No pronunciamento, sem citar os quase 140 mil mortos pela pandemia de covid-19 nopPaís, o presidente afirmou que parcela da imprensa brasileira politizou o vírus e disseminou o pânico. "Sob o lema 'fique em casa' e 'a economia a gente vê depois', quase trouxeram o caos social ao País", afirmou, em vídeo divulgado no evento.

Bolsonaro ouviu de um apoiador que o presidente dos Estados Unidos, Donald Trump, "depois do seu discurso, matou a pau" no pronunciamento também feito na Assembleia-Geral das Nações Unidas. "Confirmou", emendou Bolsonaro.

Apesar de afirmar várias vezes que não apoiará candidatos a prefeito nas eleições municipais deste ano, Bolsonaro elogiou, a uma apoiadora que citou o pleito em Manaus, o candidato Coronel Menezes (Patriota). "Tem candidato a prefeito bom em Manaus, ou não? Tem um careca lá que eu acho que é bom, não é não? Tem o Alfredo Menezes, coronel do exército."
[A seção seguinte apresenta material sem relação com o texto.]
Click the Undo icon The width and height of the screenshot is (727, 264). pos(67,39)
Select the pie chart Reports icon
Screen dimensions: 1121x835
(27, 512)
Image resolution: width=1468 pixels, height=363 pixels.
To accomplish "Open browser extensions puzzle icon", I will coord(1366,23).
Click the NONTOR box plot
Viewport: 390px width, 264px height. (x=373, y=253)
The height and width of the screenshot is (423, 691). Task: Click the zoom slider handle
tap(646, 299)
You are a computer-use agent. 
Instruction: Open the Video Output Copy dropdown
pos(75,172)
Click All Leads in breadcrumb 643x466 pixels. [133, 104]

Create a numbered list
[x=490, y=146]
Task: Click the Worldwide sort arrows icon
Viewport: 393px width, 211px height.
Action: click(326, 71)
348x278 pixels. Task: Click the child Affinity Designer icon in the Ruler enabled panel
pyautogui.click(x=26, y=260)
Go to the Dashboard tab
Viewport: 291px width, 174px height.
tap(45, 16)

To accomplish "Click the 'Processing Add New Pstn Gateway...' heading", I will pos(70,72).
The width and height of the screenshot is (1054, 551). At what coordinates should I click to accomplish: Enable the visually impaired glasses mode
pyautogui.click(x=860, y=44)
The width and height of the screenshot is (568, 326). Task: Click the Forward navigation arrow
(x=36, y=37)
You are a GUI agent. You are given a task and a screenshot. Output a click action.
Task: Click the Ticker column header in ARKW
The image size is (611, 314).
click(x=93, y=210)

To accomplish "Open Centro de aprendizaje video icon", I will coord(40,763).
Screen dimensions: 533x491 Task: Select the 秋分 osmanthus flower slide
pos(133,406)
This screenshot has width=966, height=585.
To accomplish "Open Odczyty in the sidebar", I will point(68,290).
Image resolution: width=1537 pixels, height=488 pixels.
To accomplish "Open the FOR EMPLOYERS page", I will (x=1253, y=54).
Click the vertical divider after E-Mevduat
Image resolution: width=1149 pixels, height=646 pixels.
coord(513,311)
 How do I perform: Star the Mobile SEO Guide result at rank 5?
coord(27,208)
Menezes é coronel de reserva do Exército e assumiu, durante o governo Bolsonaro, a Superintendência da Zona Franca de Manaus (Suframa). Deixou o cargo em junho para se candidatar. Ele é um dos 11 postulantes à prefeitura de Manaus que ainda deverão passar pelo crivo da Justiça Eleitoral antes de serem oficializados como candidatos.